**WORK TASK:**
Your answer is the lines below, exactly, from the one that contains "Task: Click Přidat umístění location button" through the one that contains "800x565 pixels.", both included.

**STUDY MATERIAL:**
▽
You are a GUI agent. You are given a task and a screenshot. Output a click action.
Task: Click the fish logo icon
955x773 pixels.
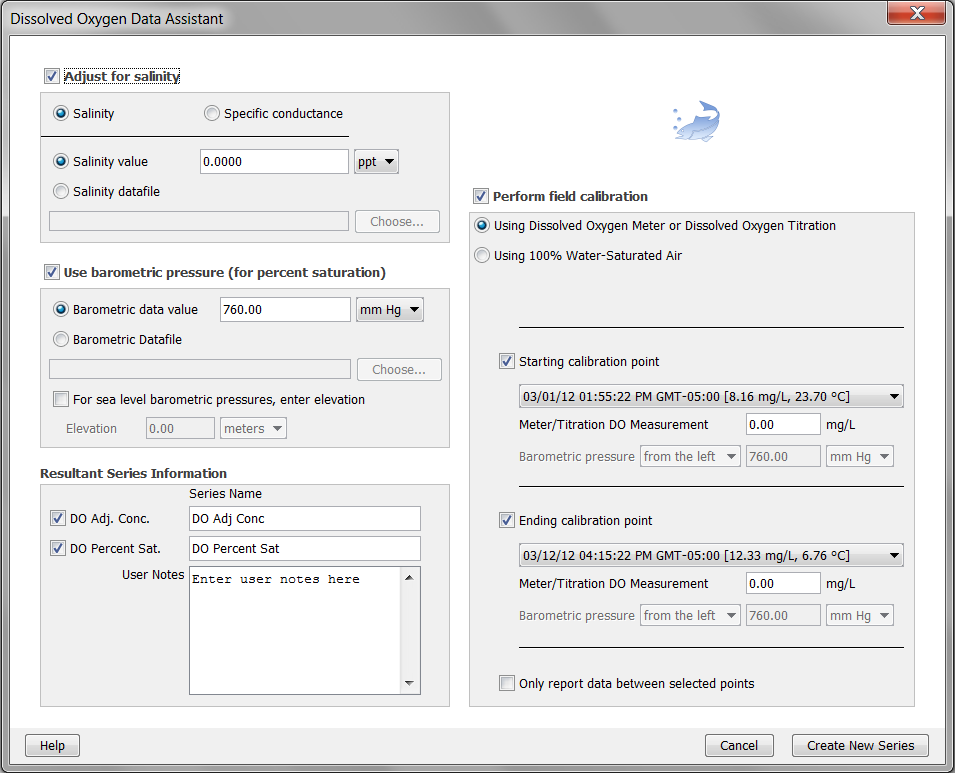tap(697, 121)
△
▽
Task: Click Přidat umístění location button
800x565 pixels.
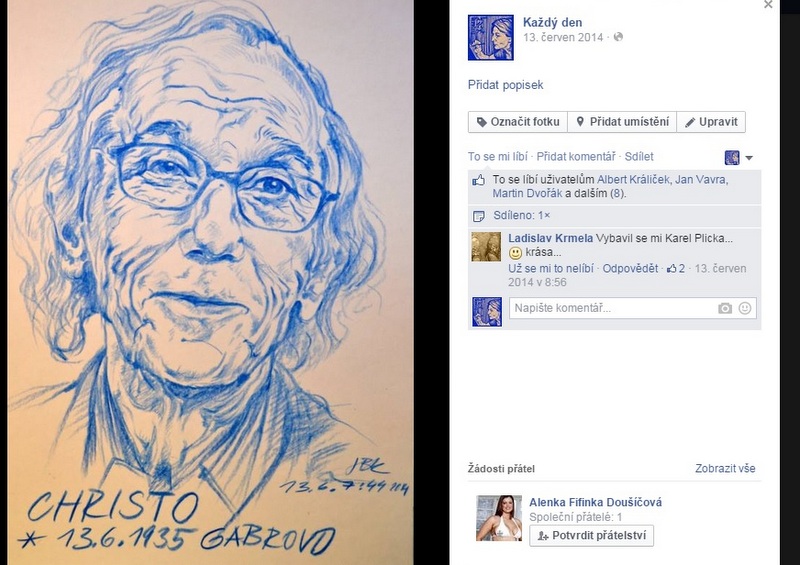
△
**ANSWER SPACE:**
Task: Click Přidat umístění location button
800x565 pixels.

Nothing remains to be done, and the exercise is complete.